Render the records from the line holding "The width and" through the end of the records, inclusive, as a Markdown table with two columns, Row and Line, giving each line a row number and skipping blank lines. Leave the pictures out of the table.
======== Records for processing
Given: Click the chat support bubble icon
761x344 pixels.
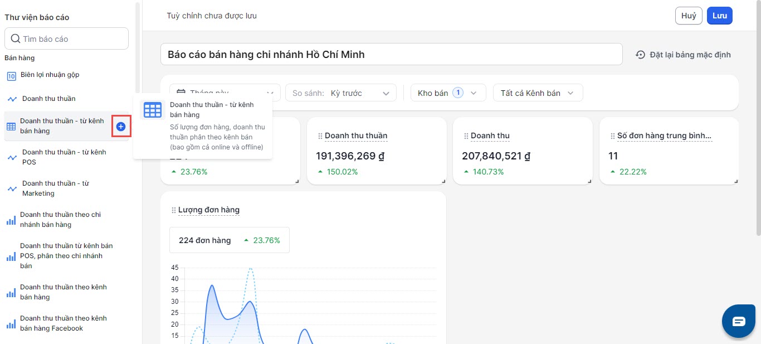Looking at the screenshot, I should point(738,321).
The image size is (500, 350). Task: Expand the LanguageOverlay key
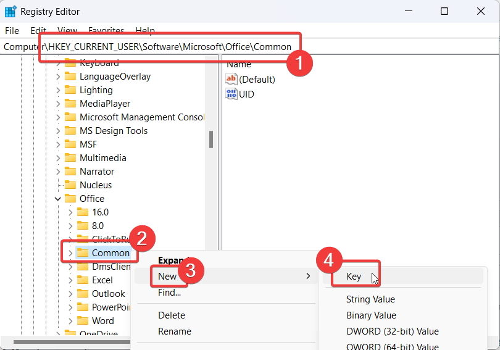(58, 77)
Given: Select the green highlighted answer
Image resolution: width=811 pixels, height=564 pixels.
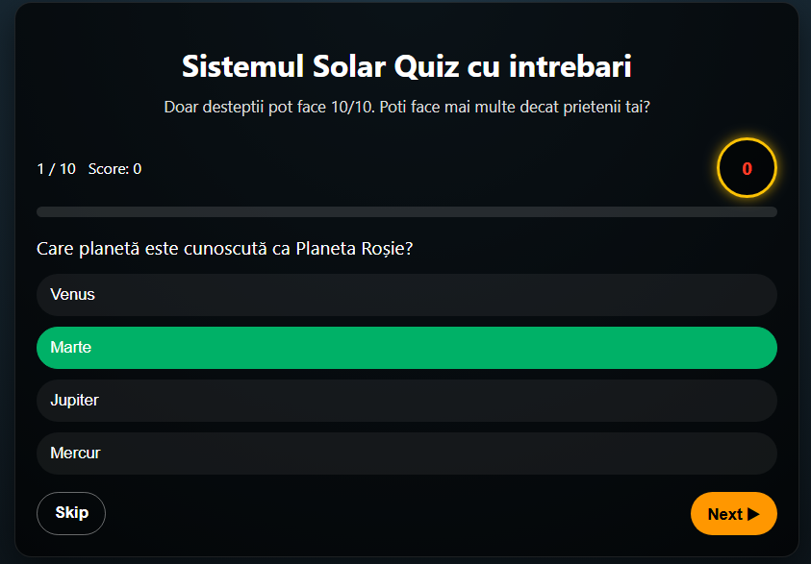Looking at the screenshot, I should coord(406,348).
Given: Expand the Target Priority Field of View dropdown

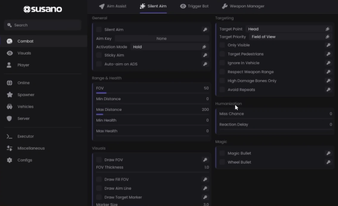Looking at the screenshot, I should coord(290,37).
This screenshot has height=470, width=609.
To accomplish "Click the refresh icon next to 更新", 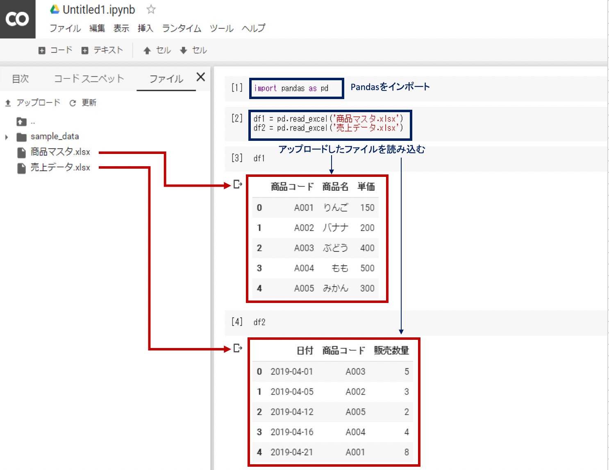I will click(73, 103).
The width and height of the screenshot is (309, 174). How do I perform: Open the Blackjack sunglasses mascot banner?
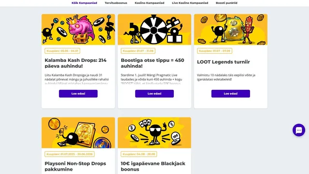point(155,133)
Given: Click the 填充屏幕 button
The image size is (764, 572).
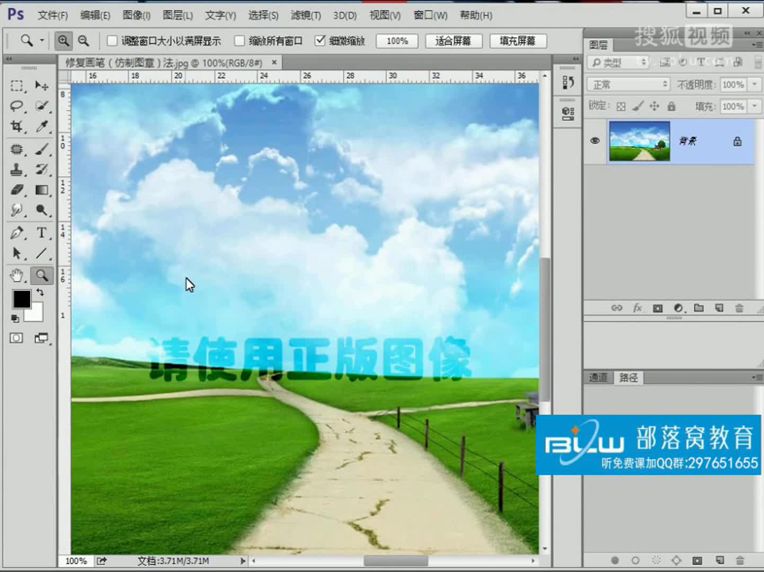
================
_Task output_
| Row | Line |
|---|---|
| 1 | The width and height of the screenshot is (309, 174). How do I perform: Open the Blackjack sunglasses mascot banner? |
| 2 | point(155,133) |
| 3 | Given: Click the 填充屏幕 button |
| 4 | The image size is (764, 572). |